- Data for this task -
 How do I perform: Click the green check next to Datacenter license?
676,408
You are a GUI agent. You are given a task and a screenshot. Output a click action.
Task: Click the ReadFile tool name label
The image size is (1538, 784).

- Exercise goal -
Would you please repeat the entire listing above exactly?

- Solution for this task -
 How do I perform: Click the green check next to Datacenter license?
676,408
You are a GUI agent. You are given a task and a screenshot. Output a click action.
Task: Click the ReadFile tool name label
The image size is (1538, 784).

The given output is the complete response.